O negócio da escola de marca
Edson Pinto de Almeida escreve para o “Valor Econômico”:
A chave que vem abrindo a porta dos negócios milionários no setor de ensino superior privado brasileiro nos últimos dois anos tem nome. Chama-se escala. Grandes grupos educacionais nacionais e estrangeiros, ao lado de poderosos fundos de investimento, como GP, UBS Pactual, Pátria, são protagonistas de um movimento de aquisições sem precedentes.
Recursos não faltam: somente as quatro redes que abriram seu capital na Bolsa de Valores (Anhanguera, Estácio de Sá, SEB e Kroton) amealharam R$ 1,9 bilhão no mercado de capitais, desde o ano passado. Segundo o especialista Ryon Braga, da Hoper Consultoria, há pelo menos duas dezenas de fundos de investimentos com R$ 3 bilhões disponíveis para o setor.

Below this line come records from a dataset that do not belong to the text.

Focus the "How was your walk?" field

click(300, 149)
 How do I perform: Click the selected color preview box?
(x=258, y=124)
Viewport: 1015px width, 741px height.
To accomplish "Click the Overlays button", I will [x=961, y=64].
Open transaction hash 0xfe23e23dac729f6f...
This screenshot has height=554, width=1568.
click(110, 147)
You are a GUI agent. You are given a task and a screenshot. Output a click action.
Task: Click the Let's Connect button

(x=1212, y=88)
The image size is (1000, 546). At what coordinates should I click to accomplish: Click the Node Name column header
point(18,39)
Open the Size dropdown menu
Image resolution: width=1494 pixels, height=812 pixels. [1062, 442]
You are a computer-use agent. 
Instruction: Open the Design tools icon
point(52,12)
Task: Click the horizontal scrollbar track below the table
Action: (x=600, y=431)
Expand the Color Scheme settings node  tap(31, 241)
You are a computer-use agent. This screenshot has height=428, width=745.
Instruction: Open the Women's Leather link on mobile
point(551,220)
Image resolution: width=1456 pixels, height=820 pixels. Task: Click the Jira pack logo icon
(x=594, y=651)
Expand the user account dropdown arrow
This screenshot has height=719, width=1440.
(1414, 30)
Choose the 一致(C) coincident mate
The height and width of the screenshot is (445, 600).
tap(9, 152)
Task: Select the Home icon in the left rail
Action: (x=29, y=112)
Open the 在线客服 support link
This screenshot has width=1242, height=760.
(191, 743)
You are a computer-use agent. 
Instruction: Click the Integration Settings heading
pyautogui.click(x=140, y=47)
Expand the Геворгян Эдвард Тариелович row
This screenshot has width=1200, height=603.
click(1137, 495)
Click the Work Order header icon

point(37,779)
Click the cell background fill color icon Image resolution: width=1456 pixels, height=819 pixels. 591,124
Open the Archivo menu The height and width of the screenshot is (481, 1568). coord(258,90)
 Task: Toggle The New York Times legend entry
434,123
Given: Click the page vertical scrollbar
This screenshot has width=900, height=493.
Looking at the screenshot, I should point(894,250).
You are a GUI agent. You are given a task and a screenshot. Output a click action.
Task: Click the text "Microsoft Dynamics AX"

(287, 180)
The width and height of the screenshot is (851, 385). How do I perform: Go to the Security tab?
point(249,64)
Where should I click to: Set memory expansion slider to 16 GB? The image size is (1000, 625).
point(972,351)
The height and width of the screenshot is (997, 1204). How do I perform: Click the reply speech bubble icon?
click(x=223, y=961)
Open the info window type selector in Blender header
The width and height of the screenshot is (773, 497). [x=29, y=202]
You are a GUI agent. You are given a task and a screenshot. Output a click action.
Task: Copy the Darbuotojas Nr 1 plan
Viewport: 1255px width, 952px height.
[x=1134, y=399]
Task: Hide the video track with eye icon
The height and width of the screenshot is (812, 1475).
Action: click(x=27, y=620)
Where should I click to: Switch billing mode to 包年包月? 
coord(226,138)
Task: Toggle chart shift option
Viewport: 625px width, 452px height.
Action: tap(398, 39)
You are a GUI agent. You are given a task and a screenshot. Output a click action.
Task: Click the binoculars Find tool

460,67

O último levantamento da KPMG mostra que no primeiro semestre foram realizadas 30 transações no setor de educação, o terceiro maior volume do período, inferior apenas aos dos setores de tecnologia da informação e alimentos, bebidas e fumo. Os números disponíveis – nem sempre os valores são declarados – indicam que as aquisições deste ano somam perto de R$ 250 milhões.